I hadn't thought of it that way, as MWC was so little known early on, but I can see some of the same vibes. 

Katey Sagal basically made that joke at the Roseanne roast, but it was more specifically about their characters.

Edited by Bright Eyes

  • Member

Wishman was a 1983 ABC pilot, a ripoff of ET, even if the design of the alien might make you think it was imitating Paul Rudd's favorite film, Mac and Me. It was beaten in the ratings by a Magnum PI repeat.

The pilot has a slew of soap names (past and future) in the cast, with Linda Hamilton (then best known for her work on David Jacobs soaps) and Joseph Bottoms (pre-Santa Barbara) as the lead couple, Jean Bruce Scott (just off DAYS) as her friend, and John Reilly (in-between ATWT and GH) as the evil government boss. 

Bottoms rescues the alien, very, VERY awkwardly putting him in a potato sack, and flees the facility. Hamilton is, rightfully, astonished and doesn't want to be involved, but quickly comes around. They go on the run, and the end sets them up to keep going on the run. In this sense it also reminds me of Voyagers, with the late Jon Erik Hexum, which had started earlier that TV season.

https://en.wikipedia.org/wiki/Voyagers!

I got to watch the pilot, but I don't see it online now.

▶ **Given data**:
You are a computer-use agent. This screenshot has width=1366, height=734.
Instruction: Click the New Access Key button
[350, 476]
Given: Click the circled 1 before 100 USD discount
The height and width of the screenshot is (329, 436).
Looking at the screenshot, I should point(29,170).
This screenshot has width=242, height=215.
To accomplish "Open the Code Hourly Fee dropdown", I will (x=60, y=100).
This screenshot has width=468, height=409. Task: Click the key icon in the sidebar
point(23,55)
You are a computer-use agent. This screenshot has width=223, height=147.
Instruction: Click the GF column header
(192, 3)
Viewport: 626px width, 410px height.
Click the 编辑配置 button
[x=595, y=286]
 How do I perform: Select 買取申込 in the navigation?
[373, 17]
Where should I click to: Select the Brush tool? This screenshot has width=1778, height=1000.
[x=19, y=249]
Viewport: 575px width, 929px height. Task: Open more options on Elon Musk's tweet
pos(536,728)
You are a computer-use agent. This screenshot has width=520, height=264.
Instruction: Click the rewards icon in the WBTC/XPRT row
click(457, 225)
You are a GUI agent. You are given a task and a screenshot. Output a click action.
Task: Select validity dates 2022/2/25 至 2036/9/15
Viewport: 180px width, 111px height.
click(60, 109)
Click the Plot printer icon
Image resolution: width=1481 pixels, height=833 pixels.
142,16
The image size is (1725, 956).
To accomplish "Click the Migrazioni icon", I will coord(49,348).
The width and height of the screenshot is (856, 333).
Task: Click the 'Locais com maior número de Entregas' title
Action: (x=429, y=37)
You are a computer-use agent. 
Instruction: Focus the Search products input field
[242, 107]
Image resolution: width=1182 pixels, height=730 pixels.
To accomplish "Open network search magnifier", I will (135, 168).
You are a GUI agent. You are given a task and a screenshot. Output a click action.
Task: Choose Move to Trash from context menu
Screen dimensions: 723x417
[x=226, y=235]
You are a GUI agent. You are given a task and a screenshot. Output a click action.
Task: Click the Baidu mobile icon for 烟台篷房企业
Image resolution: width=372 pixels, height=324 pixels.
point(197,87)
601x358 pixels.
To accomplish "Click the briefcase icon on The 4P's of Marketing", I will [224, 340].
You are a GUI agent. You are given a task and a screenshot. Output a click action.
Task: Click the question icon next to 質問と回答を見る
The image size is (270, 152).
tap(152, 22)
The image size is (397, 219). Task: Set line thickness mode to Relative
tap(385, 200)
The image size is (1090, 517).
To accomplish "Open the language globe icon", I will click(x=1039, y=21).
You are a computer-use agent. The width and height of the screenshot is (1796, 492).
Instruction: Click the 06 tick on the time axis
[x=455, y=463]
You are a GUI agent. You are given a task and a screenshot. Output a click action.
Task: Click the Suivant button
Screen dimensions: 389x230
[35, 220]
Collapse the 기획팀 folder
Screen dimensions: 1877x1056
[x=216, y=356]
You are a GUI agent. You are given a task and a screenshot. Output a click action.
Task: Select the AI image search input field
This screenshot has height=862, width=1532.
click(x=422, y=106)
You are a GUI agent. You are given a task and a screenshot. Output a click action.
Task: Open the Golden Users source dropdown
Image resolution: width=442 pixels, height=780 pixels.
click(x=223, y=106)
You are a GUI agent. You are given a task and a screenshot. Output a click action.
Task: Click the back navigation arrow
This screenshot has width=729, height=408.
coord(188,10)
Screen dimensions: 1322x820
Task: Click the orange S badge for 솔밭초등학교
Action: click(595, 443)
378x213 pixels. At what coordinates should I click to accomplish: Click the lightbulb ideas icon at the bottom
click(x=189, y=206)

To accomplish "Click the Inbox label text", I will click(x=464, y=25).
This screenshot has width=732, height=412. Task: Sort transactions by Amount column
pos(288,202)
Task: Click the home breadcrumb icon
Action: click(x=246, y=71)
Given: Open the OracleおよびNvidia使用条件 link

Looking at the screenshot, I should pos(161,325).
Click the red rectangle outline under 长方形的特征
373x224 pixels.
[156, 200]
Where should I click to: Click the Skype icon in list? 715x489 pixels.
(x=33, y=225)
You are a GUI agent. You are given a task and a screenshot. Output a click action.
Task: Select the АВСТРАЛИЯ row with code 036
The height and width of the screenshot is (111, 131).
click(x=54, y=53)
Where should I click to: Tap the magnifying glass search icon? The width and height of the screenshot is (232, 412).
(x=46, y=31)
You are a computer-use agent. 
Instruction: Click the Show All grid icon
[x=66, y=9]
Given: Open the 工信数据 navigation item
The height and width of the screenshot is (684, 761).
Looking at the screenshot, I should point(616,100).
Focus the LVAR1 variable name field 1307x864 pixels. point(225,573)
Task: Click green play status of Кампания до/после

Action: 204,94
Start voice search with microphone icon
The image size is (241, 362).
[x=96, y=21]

▶ **Short exercise**: From the forum post about the pilot Wishman above, list every actor named as part of that pilot's cast.

▶ **Final result**:
Linda Hamilton
Joseph Bottoms
Jean Bruce Scott
John Reilly